Второй наездник тоже осадил коня, и объехав вокруг беглянки, спешился.

— Нечто вам жить надело? Да мы бы вас растоптали! — другой голос, низкий и хрипловатый, принадлежал женщине. — За каким лядом вас сюда принесло? Вы кто вообще такая и что тут делаете?

— Я? Просто шла… Милость божья! А там волк или… — произнесла Габриэль, задыхаясь. — Там какой-то зверь!

— Волк? Здесь? Пффф! — фыркнула женщина, и добавила, успокаивая лошадь. — Тихо! Тихо, Фрия!

— Синьорина Миранди? Ба! Так это вы шастаете тут вдоль озера, как дева-утопленница в темноте и пугаете людей? — раздался насмешливый голос Форстера.

— Я не… шастаю, — выдохнула Габриэль.

Спутница Форстера достала из кармана огниво, отцепила от седла фонарь, зажгла и подняла вверх, чтобы посветить Габриэль в лицо. В другой руке у неё блеснуло лезвие кинжала.

— Ну и где этот зверь? — спросила она, оглянувшись и осветив дорожку.

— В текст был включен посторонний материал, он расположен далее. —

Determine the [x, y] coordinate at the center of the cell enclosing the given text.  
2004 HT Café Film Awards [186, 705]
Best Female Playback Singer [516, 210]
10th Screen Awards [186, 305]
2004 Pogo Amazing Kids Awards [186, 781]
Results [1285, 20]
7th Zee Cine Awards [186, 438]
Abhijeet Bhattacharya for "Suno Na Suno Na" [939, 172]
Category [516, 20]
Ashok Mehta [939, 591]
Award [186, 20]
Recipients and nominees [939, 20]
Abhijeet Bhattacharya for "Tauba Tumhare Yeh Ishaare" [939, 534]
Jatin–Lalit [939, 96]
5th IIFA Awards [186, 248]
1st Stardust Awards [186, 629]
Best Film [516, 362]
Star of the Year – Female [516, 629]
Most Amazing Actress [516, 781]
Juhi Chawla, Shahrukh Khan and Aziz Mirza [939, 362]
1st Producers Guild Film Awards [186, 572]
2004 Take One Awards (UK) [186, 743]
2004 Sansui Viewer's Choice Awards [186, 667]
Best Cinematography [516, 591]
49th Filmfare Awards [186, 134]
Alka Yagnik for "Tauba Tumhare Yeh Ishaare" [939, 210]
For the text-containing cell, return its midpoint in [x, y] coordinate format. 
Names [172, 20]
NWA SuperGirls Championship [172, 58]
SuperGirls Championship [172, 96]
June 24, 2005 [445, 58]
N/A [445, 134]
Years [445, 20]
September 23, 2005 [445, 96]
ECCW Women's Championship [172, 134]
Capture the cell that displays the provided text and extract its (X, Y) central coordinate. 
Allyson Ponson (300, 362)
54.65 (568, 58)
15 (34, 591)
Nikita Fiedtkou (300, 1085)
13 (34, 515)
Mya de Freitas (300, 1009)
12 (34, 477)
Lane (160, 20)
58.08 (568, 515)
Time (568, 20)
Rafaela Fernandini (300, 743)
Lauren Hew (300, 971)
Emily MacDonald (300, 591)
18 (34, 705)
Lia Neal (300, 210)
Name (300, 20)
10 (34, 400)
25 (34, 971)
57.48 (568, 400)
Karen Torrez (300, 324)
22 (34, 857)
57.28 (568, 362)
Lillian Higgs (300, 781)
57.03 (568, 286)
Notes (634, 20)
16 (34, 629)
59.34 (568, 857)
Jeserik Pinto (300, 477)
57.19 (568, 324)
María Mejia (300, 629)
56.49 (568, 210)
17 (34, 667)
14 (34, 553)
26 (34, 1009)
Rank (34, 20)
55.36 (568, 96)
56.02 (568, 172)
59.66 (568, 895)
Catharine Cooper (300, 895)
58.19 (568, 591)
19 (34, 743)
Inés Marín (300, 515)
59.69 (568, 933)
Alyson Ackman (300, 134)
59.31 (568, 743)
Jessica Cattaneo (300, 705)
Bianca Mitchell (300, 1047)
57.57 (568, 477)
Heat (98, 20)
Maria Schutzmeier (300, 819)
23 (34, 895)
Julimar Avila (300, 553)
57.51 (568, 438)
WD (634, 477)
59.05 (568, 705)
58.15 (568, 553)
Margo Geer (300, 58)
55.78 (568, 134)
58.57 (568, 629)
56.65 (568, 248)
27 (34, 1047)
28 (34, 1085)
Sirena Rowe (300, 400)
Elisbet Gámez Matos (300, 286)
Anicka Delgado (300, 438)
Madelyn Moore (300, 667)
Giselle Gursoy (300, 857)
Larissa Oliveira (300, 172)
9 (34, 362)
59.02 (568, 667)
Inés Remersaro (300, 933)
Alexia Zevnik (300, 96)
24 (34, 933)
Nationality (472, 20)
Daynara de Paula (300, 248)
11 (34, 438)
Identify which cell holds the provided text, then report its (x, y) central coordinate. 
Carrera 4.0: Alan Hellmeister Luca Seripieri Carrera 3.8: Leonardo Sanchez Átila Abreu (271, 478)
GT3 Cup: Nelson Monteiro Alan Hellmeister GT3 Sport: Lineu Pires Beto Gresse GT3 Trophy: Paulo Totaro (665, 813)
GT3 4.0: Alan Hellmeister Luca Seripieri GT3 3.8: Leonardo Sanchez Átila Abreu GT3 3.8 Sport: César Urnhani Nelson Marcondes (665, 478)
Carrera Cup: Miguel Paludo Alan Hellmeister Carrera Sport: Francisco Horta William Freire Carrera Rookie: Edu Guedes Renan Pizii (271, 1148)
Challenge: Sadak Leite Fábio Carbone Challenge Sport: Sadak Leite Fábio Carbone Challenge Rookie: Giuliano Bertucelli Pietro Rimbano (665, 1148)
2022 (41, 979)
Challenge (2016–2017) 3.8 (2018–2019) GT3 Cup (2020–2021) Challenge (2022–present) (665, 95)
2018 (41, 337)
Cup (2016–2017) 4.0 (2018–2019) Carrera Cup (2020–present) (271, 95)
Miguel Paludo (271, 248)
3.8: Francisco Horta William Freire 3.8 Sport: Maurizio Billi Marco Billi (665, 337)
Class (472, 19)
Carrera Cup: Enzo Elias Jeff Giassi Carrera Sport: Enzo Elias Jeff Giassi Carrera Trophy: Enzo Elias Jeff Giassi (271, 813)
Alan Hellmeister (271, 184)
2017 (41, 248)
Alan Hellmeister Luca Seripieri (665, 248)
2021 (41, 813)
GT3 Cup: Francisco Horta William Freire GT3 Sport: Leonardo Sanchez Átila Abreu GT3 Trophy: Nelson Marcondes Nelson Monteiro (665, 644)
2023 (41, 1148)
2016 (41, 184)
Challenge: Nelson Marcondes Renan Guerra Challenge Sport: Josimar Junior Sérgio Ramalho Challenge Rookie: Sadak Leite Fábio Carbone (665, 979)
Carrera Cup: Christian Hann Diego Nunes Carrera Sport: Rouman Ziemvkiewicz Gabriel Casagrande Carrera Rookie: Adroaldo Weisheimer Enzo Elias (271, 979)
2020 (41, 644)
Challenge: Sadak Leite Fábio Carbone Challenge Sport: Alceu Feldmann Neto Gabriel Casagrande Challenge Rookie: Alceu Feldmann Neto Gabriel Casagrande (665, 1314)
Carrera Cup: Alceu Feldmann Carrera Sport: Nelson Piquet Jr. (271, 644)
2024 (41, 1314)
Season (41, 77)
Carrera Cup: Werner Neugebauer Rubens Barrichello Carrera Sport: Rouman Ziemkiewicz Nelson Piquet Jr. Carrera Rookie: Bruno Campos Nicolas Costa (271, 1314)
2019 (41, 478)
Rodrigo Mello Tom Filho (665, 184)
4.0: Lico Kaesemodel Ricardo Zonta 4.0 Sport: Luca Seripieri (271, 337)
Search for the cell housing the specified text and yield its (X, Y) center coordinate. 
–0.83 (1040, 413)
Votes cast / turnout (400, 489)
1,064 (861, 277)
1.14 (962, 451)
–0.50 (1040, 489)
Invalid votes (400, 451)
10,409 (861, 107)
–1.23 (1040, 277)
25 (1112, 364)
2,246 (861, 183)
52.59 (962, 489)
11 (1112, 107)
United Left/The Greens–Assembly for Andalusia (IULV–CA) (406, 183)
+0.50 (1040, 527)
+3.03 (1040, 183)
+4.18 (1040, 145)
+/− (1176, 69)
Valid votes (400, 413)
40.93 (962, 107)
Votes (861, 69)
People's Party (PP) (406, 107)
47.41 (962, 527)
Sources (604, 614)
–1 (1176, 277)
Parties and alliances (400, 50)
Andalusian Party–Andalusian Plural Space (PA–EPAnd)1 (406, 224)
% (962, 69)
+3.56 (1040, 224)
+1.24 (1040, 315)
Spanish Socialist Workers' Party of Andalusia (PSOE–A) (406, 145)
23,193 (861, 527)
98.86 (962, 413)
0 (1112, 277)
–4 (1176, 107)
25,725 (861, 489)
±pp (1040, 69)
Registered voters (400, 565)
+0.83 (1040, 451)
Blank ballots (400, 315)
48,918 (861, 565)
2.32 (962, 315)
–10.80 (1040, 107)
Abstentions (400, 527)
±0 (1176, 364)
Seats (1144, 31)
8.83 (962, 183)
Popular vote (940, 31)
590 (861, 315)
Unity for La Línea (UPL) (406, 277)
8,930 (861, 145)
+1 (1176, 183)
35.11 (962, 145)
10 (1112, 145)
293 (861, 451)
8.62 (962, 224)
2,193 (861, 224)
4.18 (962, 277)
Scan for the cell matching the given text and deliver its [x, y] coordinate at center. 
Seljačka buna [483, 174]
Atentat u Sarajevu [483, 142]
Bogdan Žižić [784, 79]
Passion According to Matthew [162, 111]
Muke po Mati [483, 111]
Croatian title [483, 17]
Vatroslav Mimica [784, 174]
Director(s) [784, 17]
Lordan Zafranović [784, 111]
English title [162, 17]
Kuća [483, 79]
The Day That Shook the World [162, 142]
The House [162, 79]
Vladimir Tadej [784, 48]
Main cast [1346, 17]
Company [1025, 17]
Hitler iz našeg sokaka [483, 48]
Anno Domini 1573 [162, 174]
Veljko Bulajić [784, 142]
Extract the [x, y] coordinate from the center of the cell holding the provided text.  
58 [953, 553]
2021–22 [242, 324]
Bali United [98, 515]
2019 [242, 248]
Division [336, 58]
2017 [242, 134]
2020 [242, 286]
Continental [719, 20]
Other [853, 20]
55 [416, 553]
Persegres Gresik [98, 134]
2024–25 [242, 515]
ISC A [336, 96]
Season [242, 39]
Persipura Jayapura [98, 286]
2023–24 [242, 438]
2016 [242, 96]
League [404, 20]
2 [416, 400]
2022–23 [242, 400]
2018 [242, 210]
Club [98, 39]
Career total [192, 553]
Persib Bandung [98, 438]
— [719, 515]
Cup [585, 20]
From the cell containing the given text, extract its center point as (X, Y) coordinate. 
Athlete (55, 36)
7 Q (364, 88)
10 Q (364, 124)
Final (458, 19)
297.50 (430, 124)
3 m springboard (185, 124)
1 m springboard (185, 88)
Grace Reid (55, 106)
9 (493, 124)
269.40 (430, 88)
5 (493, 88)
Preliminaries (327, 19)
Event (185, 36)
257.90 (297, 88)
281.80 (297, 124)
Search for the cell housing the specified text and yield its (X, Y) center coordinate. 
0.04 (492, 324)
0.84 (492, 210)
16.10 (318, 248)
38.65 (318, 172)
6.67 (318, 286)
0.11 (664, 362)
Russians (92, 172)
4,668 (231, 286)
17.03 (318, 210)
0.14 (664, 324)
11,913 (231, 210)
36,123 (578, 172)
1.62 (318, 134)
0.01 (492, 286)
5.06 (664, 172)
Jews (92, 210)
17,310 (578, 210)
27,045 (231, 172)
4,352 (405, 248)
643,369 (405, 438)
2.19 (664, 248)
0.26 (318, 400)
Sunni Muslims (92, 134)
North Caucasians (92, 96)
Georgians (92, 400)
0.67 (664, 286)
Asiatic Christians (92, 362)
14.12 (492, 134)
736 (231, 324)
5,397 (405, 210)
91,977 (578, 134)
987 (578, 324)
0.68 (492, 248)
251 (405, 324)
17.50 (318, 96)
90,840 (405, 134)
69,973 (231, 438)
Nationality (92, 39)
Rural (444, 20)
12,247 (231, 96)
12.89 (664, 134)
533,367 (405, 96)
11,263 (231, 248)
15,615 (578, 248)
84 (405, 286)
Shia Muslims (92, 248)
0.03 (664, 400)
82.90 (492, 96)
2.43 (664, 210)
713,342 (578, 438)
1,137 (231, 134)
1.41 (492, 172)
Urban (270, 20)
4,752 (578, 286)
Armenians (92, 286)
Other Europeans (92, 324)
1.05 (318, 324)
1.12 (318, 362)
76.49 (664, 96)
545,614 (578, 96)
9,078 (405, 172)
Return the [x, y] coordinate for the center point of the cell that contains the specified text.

— Не шастаете? А что же вы делаете тут ночью, синьорина Миранди? — спросил Форстер, тоже соскакивая с лошади.

— Я шла с прогулки. О Боже! — прошептала она, потому что в пляшущем свете фонаря в кустах показалась чёрная голова.

Из темноты вынырнул огромный мохнатый пес, гораздо больших размеров, чем те собаки, которых Габриэль видела в усадьбе, и она отшатнулась, почти прижавшись к лошади. А пёс поднырнул под руку Форстера и присел рядом, вывалив из пасти длинный розовый язык.

— Так это и есть тот страшный зверь? — улыбнулся хозяин и потрепал пса по голове. — Это Бруно. Бруно, это Габриэль Миранди, деликатная синьорина-южанка. Вы уж простите, что он вас напугал — у Бруно плохие манеры, он горец, как и все мы. Иди, познакомься.

Пёс потянулся, понюхал замершую на месте Габриэль, и лизнул ей руку, словно извиняясь.

— Синьорина Миранди, позвольте представить — это Ханна. Ханна, это наша гостья, — произнес Форстер, указывая на Габриэль.

Хана покосилась на гостью неодобрительно и, полностью проигнорировав приветствие, спросила, пряча кинжал в ножны:

— Что делать-то, хозяин? — и подняла фонарь, посветив в лицо Форстеру.

— Отведи лошадей. Фазанов на кухню, а я провожу синьорину Миранди. И дай фонарь, — коротко скомандовал он.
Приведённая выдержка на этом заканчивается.